El niño recuerda aquellos Jueves Santos de su infancia que nada tienen que ver con los de ahora

El niño recuerda aquellos Jueves Santos de su infancia que nada tienen que ver con los de ahora. No eran días festivos, sino tristes. La fecha figuraba en los almanaques que acompañaban a las cajas de mantecados de Estepa, mitad en negro y mitad en rojo, porque solo era fiesta a partir de las tres de la tarde. Hasta esa hora era día laborable.

La Guardia Civil que escoltaba los pasos iba vestida de gala, pero con el arma hacia abajo en señal de luto. Las campanas enmudecían hasta las doce de la noche del Sábado Santo, momento en el que volteaban por toda la ciudad y en todas las casas se hacía el mismo comentario: ya ha resucitado el Señor. Hasta entonces, sólo se oía el crujir de la matraca. El niño recuerda ese sonido lúgubre, triste donde los haya, ese chasquido de las bolas de acero golpeando la madera que daba miedo cuando se oía al anochecer, en señal de duelo por la muerte del Señor.

Los altares de las iglesias habían estado ocultos por velos morados durante la cuaresma, indicando que sólo Dios y el sagrario eran merecedores de nuestra atención. Las emisoras de radio suprimían su programación habitual y emitían música sacra, generalmente las Pasiones de Bach y el Miserere de Eslava.
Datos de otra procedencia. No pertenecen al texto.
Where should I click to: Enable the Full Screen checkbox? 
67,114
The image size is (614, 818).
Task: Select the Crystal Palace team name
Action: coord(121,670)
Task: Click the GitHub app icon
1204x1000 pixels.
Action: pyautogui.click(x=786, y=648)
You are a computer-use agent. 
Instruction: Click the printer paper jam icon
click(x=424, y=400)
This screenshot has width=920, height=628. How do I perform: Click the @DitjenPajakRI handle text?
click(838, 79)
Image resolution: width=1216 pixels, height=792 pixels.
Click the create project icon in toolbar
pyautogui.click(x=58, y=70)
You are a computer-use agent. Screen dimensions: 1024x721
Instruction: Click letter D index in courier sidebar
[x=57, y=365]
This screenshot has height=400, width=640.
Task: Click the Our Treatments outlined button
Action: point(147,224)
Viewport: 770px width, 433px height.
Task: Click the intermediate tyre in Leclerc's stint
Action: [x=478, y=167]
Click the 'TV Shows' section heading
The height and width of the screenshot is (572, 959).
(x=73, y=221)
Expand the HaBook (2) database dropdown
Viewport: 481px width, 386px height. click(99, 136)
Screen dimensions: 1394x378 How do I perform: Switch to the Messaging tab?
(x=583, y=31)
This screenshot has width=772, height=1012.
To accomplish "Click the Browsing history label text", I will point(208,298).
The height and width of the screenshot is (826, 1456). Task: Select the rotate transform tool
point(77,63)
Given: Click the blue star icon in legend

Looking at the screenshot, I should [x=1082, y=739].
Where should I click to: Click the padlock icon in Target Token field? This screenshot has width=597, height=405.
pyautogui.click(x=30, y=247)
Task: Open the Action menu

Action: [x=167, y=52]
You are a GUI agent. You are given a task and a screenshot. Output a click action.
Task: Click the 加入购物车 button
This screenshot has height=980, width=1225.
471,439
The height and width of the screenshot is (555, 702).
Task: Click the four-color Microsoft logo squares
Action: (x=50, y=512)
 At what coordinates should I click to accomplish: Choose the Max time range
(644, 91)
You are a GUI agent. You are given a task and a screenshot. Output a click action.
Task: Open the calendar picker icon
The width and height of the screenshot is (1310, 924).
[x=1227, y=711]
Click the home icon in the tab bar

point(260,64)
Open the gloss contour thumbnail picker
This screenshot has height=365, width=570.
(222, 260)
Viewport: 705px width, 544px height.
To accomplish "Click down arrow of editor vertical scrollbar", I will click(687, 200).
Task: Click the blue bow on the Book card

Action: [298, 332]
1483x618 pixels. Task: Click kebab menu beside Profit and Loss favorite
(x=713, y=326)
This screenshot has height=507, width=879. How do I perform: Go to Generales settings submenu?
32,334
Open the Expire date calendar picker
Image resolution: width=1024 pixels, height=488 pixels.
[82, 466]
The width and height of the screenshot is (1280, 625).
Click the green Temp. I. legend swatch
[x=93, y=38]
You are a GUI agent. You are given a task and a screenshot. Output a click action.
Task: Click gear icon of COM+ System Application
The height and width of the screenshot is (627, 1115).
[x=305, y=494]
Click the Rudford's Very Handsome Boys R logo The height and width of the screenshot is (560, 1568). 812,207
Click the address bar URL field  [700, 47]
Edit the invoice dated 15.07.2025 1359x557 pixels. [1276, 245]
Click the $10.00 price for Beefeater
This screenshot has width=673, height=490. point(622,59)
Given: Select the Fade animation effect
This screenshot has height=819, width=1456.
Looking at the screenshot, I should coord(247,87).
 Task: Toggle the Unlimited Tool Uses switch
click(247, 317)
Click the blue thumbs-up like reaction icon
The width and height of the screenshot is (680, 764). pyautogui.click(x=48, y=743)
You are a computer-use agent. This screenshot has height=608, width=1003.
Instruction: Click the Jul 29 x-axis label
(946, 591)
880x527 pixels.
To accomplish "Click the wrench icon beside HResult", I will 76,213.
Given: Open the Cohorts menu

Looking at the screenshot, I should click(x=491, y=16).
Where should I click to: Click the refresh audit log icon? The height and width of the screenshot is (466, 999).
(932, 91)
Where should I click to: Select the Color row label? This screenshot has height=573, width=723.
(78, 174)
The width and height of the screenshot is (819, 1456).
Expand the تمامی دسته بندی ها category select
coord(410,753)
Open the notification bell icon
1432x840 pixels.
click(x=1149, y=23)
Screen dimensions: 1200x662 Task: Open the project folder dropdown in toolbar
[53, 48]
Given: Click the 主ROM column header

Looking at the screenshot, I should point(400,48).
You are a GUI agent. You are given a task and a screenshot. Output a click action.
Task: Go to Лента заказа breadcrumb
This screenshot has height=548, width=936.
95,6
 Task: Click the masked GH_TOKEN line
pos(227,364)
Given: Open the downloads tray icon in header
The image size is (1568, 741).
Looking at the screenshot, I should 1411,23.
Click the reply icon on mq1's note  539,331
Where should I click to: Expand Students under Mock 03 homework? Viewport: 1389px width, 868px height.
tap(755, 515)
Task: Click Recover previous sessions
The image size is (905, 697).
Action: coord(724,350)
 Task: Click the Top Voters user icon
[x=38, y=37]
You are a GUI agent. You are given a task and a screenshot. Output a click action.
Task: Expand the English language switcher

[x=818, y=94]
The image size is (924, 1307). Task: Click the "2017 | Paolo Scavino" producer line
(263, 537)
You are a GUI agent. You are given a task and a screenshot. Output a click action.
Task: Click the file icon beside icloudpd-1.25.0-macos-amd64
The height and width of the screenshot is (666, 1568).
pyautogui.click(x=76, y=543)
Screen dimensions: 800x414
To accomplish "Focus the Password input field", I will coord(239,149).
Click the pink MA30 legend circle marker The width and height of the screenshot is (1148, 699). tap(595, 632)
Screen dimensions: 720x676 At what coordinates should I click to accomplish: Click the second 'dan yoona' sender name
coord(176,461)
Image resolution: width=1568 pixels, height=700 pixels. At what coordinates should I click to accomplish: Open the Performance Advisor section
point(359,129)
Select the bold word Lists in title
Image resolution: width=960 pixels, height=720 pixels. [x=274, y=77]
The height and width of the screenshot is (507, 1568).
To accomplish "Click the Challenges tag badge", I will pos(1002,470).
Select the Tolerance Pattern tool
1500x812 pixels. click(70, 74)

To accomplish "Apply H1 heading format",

Si al niño se le ocurría cantar algo en casa, inmediatamente la voz de los mayores le reprendía: "Niño, calla, que el Señor está muerto". Las salas de cine sólo proyectaban películas de tema religioso y los estrenos más importantes del año se reservaban para el Domingo de Resurrección, como símbolo de que había vuelto la luz, la alegría de vivir.

El niño recuerda aquellos Viernes Santo tristes y solemnes a la vez -el día más grande del año, decían-, a su padre, su hermano y sus tíos vestidos de nazarenos de San Isidoro. El regreso al filo de la media noche por una solitaria calle Francos y una costanilla a oscuras con apenas un grupo de vecinos esperando a la hermandad al llegar a la Pescadería. Ni banda, ni música de capilla, solo el sonido del paso de los costaleros, algún crujido de la madera y la voz suave de Rafael Franco mandando sin aspavientos. Un poco más tarde el muñidor de la Mortaja, con su sonido fúnebre que recordaba a los entierros de la Santa Caridad. El niño sentía miedo. La Alfalfa estaba vacía. Las luces apagadas. Los bares cerrados. La gente callada. El niño mira hacia atrás, recuerda los versos de Montesinos y toma conciencia del paso del tiempo.